# Any kind soul help me carry this ?



## chopsteeks (Jul 23, 2013)

https://denver.craigslist.org/for/4457165361.html

Help paying for this, greatly appreciated.


----------



## GTZ (Apr 21, 2010)

Wow! Wonder what the dimensions are. And I thought tanks were cheap on CL?!!


----------



## jeffkro (Feb 13, 2014)

Bunch of saltwater equipment. Wasted money for freshwater guys.


----------



## Iggy Newcastle (May 15, 2012)

Here's a better tank and deal....
http://www.gcca.net/classifieds/vie...0-300-gal-acrylic-tank-price-red#.U295MX-9KSM

Wish I had the space :?


----------



## chopsteeks (Jul 23, 2013)

Iggy Newcastle said:


> Here's a better tank and deal....
> http://www.gcca.net/classifieds/vie...0-300-gal-acrylic-tank-price-red#.U295MX-9KSM
> 
> Wish I had the space :?


I have the space, but not $$$$, oh and what excuse/lies to tell my girlfriend ? :-? Looks like a good price though.


----------



## Iggy Newcastle (May 15, 2012)

It does seem like a reasonable price, right?

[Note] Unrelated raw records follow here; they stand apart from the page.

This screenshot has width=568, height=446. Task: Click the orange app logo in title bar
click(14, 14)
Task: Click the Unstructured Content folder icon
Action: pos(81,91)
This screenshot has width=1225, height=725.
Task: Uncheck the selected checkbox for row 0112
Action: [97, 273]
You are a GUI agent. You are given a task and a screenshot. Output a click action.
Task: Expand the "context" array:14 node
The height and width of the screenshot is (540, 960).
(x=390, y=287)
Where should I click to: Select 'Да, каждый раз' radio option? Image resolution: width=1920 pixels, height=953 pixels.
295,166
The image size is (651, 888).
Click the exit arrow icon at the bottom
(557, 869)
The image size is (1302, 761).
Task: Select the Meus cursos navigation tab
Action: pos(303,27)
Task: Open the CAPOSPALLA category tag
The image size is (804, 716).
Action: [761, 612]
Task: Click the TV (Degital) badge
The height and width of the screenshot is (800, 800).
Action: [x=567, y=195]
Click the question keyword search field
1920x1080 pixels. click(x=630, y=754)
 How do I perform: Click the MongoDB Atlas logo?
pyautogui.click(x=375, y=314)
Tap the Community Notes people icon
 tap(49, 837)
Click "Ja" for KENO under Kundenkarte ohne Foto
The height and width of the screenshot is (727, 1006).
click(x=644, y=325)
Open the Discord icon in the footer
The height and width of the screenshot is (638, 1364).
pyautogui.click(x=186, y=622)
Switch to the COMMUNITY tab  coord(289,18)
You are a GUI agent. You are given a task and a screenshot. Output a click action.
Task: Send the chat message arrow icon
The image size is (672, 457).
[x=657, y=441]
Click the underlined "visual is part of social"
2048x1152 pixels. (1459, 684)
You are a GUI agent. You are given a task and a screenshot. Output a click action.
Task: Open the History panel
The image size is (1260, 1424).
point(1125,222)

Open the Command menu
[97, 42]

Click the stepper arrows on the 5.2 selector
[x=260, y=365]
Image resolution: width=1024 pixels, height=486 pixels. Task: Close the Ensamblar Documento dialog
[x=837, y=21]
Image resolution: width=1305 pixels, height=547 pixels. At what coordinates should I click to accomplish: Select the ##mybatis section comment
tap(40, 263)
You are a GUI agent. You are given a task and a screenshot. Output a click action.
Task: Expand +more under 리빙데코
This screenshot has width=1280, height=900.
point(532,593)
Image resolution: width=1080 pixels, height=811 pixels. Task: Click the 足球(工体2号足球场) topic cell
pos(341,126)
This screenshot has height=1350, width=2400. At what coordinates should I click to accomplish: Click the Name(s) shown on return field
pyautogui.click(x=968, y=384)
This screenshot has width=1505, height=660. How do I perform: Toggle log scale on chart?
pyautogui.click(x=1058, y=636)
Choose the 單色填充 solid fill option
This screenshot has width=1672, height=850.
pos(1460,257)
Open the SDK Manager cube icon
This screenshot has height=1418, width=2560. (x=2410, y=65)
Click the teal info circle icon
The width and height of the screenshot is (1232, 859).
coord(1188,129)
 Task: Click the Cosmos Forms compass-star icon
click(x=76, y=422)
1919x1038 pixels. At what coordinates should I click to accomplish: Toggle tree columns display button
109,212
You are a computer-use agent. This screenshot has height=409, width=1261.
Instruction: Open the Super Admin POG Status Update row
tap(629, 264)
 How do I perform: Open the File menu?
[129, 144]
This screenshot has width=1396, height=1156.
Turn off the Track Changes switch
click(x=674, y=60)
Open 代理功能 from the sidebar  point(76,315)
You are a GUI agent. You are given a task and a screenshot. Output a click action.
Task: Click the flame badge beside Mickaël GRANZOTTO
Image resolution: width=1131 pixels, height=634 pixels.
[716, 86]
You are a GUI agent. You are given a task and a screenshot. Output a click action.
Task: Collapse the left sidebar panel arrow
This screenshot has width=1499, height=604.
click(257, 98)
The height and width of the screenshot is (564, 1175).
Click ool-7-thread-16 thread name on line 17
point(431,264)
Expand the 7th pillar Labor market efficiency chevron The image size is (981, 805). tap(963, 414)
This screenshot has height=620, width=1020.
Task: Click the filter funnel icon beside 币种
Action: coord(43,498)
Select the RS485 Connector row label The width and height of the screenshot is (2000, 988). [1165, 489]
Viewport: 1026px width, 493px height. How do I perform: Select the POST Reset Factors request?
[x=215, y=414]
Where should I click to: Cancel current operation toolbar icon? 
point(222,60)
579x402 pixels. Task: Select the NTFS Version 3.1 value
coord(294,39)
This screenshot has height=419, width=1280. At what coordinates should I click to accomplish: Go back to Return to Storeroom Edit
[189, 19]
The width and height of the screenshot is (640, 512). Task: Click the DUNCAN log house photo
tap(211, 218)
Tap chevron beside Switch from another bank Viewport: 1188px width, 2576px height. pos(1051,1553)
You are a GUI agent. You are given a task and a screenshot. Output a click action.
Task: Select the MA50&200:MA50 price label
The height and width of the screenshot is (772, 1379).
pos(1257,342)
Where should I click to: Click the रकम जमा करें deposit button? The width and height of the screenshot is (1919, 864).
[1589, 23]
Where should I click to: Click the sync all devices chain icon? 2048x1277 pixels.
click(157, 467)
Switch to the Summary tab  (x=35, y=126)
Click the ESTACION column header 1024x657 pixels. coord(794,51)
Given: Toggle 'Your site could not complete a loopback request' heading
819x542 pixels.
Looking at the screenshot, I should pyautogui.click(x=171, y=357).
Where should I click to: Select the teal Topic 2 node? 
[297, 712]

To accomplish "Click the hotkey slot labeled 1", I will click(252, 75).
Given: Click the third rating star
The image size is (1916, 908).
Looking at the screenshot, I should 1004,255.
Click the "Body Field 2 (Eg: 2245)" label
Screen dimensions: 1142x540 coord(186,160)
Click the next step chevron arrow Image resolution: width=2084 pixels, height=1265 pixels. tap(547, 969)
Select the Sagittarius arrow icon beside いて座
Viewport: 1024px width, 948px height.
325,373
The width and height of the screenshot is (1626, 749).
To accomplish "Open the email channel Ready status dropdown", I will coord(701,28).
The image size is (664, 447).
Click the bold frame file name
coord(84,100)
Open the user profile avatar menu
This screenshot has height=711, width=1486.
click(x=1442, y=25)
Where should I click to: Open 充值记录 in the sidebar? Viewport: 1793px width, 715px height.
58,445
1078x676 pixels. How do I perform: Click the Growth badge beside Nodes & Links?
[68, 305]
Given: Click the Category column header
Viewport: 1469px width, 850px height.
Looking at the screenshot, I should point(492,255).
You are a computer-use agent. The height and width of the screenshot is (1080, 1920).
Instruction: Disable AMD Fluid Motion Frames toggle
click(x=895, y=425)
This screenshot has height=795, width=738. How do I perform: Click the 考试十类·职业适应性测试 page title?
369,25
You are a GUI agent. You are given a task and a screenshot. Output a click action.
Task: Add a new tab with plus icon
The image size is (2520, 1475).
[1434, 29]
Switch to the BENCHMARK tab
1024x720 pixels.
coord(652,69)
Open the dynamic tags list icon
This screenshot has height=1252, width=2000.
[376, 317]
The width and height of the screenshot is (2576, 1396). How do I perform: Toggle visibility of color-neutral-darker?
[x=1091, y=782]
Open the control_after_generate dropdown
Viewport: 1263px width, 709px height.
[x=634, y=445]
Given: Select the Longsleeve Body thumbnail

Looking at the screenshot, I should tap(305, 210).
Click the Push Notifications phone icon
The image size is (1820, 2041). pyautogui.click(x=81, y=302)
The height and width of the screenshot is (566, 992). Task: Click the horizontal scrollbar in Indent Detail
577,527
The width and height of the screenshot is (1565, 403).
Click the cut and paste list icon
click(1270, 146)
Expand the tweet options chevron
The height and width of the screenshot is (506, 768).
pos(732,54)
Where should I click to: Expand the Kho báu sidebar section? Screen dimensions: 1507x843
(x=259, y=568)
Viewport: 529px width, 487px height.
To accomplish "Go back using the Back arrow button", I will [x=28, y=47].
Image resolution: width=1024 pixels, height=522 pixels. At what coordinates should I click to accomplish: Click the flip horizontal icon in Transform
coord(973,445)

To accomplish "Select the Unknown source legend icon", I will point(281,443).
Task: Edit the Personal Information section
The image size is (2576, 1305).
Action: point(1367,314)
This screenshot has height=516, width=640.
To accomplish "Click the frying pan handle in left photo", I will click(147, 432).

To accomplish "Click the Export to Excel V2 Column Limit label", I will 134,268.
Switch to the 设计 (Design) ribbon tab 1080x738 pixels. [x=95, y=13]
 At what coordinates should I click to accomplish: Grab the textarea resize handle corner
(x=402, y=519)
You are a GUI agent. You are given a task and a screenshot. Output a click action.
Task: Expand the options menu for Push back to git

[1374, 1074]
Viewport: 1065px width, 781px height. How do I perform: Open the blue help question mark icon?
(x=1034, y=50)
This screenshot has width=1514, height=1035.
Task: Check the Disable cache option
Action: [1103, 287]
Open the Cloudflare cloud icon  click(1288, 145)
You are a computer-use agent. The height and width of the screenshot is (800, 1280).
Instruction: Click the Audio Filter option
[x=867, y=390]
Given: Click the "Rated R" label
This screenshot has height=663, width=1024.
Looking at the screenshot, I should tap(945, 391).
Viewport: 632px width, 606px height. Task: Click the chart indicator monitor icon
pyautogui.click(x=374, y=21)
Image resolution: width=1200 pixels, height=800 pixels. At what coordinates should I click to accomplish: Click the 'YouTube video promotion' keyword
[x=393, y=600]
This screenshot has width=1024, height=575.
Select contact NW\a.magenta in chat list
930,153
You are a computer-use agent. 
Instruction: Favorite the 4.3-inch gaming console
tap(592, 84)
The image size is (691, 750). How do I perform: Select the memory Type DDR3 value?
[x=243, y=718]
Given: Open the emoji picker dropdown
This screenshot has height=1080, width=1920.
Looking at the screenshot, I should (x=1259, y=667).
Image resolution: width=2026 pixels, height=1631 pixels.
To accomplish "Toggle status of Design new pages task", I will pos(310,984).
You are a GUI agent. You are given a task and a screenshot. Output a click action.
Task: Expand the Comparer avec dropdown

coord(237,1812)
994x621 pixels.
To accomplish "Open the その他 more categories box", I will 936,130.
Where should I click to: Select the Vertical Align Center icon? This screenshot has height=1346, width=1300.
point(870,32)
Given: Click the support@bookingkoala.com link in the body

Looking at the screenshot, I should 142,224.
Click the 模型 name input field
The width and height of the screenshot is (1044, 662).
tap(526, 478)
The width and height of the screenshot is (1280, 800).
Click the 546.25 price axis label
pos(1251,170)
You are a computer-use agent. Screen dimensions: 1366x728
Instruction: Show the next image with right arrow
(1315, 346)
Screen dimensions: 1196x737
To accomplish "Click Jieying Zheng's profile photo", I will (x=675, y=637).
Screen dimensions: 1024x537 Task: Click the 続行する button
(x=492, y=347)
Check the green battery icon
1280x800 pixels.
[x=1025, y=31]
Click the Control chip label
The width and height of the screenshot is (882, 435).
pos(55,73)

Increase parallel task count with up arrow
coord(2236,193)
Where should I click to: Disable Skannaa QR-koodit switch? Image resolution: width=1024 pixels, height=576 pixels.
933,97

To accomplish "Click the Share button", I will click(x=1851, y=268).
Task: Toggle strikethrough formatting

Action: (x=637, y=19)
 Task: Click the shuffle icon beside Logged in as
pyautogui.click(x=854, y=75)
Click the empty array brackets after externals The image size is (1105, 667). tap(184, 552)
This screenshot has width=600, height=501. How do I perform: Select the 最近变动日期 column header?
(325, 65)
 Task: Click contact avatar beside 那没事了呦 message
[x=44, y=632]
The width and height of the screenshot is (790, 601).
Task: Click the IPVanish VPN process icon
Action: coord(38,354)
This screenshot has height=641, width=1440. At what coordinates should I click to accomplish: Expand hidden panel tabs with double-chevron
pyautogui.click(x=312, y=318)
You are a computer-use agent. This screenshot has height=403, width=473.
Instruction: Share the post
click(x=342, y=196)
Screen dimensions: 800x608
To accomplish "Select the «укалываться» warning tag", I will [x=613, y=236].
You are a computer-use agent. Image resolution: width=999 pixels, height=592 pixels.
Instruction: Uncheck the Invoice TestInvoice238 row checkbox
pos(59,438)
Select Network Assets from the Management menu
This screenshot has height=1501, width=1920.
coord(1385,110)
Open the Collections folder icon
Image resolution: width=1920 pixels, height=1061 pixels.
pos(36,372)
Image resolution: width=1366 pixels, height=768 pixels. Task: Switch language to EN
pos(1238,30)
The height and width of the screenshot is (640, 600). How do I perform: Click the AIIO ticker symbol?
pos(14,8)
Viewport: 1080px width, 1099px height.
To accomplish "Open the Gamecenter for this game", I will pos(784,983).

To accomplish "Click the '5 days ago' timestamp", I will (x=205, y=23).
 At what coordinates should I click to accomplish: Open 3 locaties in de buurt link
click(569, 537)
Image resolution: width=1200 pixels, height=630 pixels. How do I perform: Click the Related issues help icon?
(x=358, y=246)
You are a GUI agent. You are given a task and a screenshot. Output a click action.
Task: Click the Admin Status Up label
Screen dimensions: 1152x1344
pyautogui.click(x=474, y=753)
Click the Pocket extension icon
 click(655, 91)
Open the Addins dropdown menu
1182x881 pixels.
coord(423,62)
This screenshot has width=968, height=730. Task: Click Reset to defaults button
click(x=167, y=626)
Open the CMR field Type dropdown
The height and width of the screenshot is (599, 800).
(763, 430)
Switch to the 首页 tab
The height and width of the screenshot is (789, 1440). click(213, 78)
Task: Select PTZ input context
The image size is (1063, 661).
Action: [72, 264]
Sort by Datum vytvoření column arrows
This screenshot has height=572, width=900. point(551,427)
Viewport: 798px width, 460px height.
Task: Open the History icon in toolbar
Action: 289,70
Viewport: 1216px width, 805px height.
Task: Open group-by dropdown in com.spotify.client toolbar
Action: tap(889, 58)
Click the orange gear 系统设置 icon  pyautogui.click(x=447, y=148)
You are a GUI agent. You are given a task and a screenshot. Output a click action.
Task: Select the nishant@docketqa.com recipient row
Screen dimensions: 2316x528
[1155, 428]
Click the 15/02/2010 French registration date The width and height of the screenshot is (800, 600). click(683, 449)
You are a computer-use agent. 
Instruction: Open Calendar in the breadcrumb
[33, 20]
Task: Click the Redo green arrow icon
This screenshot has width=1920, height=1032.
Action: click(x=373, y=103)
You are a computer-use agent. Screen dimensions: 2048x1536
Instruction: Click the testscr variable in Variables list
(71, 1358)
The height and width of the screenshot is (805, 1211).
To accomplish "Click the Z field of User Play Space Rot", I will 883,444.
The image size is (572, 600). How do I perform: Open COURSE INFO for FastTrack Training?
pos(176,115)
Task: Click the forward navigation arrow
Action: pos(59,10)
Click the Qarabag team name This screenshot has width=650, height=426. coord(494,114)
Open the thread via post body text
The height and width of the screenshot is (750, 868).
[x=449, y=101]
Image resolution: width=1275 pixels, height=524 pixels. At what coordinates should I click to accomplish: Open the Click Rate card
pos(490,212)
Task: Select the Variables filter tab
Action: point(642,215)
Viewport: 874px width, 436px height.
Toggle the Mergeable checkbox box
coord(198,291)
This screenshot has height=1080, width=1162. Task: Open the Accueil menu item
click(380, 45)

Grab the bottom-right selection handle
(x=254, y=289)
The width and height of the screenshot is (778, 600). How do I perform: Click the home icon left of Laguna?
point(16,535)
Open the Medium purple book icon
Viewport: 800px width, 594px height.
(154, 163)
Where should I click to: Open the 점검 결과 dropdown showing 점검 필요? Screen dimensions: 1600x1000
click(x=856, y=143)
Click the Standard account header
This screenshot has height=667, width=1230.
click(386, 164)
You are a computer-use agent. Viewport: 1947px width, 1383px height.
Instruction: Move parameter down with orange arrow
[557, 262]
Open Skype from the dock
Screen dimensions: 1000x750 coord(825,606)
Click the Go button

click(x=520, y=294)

I bought fish from this dude. Seemed like a straight shooter. I have the space, kinda. Would have to reinforce the floor for the peace of mind.


----------



## pablo111 (Dec 10, 2013)

The local cichlid retailer in my area has a 500 gal display tank setup at the front of his store. Not aquascaped impressively but the sheer volume of water really makes a statement. If you guys can afford it you should really pick it up. You'd be nuts to put it on anything but a concrete floor in a basement though IMO. I wouldn't even put that in an apartment in a steel and concrete building. That tank would weigh a **** ton.


----------



## chopsteeks (Jul 23, 2013)

pablo111 said:


> The local cichlid retailer in my area has a 500 gal display tank setup at the front of his store. Not aquascaped impressively but the sheer volume of water really makes a statement. If you guys can afford it you should really pick it up. You'd be nuts to put it on anything but a concrete floor in a basement though IMO. I wouldn't even put that in an apartment in a steel and concrete building. That tank would weigh a #%$& ton.


Well doing some math.... 8.33 lbs x 500 gallons = 4,165 lbs water only

If glass, roughly 900 lbs, whereas acrylic will weigh around 250 lbs. Then add the stand...

Yes Pablo, no matter how you cut it...concrete floor only.

Would be nice to imagine how to stock this tank.


----------